(Stored data)
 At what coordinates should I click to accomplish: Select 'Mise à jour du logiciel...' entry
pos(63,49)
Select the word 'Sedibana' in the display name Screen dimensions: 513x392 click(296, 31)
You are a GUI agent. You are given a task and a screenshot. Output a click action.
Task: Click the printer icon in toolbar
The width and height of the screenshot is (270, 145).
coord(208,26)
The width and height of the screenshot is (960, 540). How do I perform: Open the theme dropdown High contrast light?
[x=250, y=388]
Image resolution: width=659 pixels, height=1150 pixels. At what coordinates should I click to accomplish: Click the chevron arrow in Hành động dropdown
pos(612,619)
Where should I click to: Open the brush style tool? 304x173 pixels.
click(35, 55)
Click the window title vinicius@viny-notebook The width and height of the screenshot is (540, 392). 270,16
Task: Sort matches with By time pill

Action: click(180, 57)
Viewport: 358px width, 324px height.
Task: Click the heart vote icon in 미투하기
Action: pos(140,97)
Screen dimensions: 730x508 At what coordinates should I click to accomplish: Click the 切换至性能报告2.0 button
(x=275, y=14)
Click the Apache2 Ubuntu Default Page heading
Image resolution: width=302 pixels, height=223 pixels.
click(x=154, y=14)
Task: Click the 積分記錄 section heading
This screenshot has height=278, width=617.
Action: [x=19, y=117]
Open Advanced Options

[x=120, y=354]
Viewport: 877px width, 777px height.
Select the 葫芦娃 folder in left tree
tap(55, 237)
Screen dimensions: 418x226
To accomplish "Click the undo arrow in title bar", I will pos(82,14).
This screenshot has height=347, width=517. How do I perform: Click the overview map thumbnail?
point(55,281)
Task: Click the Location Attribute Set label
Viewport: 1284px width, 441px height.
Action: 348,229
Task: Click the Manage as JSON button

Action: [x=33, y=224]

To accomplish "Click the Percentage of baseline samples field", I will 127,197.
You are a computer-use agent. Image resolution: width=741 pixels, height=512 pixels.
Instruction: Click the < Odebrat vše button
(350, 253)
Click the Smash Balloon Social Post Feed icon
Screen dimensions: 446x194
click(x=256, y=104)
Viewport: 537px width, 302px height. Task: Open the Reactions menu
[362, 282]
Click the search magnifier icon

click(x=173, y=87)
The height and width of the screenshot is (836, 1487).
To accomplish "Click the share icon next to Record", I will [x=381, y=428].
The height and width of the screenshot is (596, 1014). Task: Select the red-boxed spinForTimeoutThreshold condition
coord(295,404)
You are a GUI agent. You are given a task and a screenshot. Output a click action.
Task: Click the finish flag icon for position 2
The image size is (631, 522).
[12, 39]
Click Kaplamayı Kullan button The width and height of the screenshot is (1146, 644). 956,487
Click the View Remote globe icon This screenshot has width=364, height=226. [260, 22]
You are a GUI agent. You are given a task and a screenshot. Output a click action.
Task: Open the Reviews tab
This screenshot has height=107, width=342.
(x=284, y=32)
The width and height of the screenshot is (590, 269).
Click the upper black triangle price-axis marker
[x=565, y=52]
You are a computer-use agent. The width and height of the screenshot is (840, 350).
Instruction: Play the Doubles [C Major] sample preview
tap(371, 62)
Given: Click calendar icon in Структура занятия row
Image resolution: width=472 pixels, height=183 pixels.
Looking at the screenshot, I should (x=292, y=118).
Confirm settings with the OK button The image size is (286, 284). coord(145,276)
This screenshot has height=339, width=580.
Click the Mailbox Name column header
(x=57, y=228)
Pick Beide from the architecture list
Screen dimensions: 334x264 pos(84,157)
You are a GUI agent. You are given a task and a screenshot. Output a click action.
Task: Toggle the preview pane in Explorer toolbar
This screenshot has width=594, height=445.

INSTRUCTIONS FOR THE TASK:
The data above needs to be given again exactly, with no line left out.

RESPONSE BELOW:
 At what coordinates should I click to accomplish: Select 'Mise à jour du logiciel...' entry
pos(63,49)
Select the word 'Sedibana' in the display name Screen dimensions: 513x392 click(296, 31)
You are a GUI agent. You are given a task and a screenshot. Output a click action.
Task: Click the printer icon in toolbar
The width and height of the screenshot is (270, 145).
coord(208,26)
The width and height of the screenshot is (960, 540). How do I perform: Open the theme dropdown High contrast light?
[x=250, y=388]
Image resolution: width=659 pixels, height=1150 pixels. At what coordinates should I click to accomplish: Click the chevron arrow in Hành động dropdown
pos(612,619)
Where should I click to: Open the brush style tool? 304x173 pixels.
click(35, 55)
Click the window title vinicius@viny-notebook The width and height of the screenshot is (540, 392). 270,16
Task: Sort matches with By time pill

Action: click(180, 57)
Viewport: 358px width, 324px height.
Task: Click the heart vote icon in 미투하기
Action: pos(140,97)
Screen dimensions: 730x508 At what coordinates should I click to accomplish: Click the 切换至性能报告2.0 button
(x=275, y=14)
Click the Apache2 Ubuntu Default Page heading
Image resolution: width=302 pixels, height=223 pixels.
click(x=154, y=14)
Task: Click the 積分記錄 section heading
This screenshot has height=278, width=617.
Action: [x=19, y=117]
Open Advanced Options

[x=120, y=354]
Viewport: 877px width, 777px height.
Select the 葫芦娃 folder in left tree
tap(55, 237)
Screen dimensions: 418x226
To accomplish "Click the undo arrow in title bar", I will pos(82,14).
This screenshot has height=347, width=517. How do I perform: Click the overview map thumbnail?
point(55,281)
Task: Click the Location Attribute Set label
Viewport: 1284px width, 441px height.
Action: 348,229
Task: Click the Manage as JSON button

Action: [x=33, y=224]

To accomplish "Click the Percentage of baseline samples field", I will 127,197.
You are a computer-use agent. Image resolution: width=741 pixels, height=512 pixels.
Instruction: Click the < Odebrat vše button
(350, 253)
Click the Smash Balloon Social Post Feed icon
Screen dimensions: 446x194
click(x=256, y=104)
Viewport: 537px width, 302px height. Task: Open the Reactions menu
[362, 282]
Click the search magnifier icon

click(x=173, y=87)
The height and width of the screenshot is (836, 1487).
To accomplish "Click the share icon next to Record", I will [x=381, y=428].
The height and width of the screenshot is (596, 1014). Task: Select the red-boxed spinForTimeoutThreshold condition
coord(295,404)
You are a GUI agent. You are given a task and a screenshot. Output a click action.
Task: Click the finish flag icon for position 2
The image size is (631, 522).
[12, 39]
Click Kaplamayı Kullan button The width and height of the screenshot is (1146, 644). 956,487
Click the View Remote globe icon This screenshot has width=364, height=226. [260, 22]
You are a GUI agent. You are given a task and a screenshot. Output a click action.
Task: Open the Reviews tab
This screenshot has height=107, width=342.
(x=284, y=32)
The width and height of the screenshot is (590, 269).
Click the upper black triangle price-axis marker
[x=565, y=52]
You are a computer-use agent. The width and height of the screenshot is (840, 350).
Instruction: Play the Doubles [C Major] sample preview
tap(371, 62)
Given: Click calendar icon in Структура занятия row
Image resolution: width=472 pixels, height=183 pixels.
Looking at the screenshot, I should (x=292, y=118).
Confirm settings with the OK button The image size is (286, 284). coord(145,276)
This screenshot has height=339, width=580.
Click the Mailbox Name column header
(x=57, y=228)
Pick Beide from the architecture list
Screen dimensions: 334x264 pos(84,157)
You are a GUI agent. You are given a task and a screenshot. Output a click action.
Task: Toggle the preview pane in Explorer toolbar
This screenshot has width=594, height=445.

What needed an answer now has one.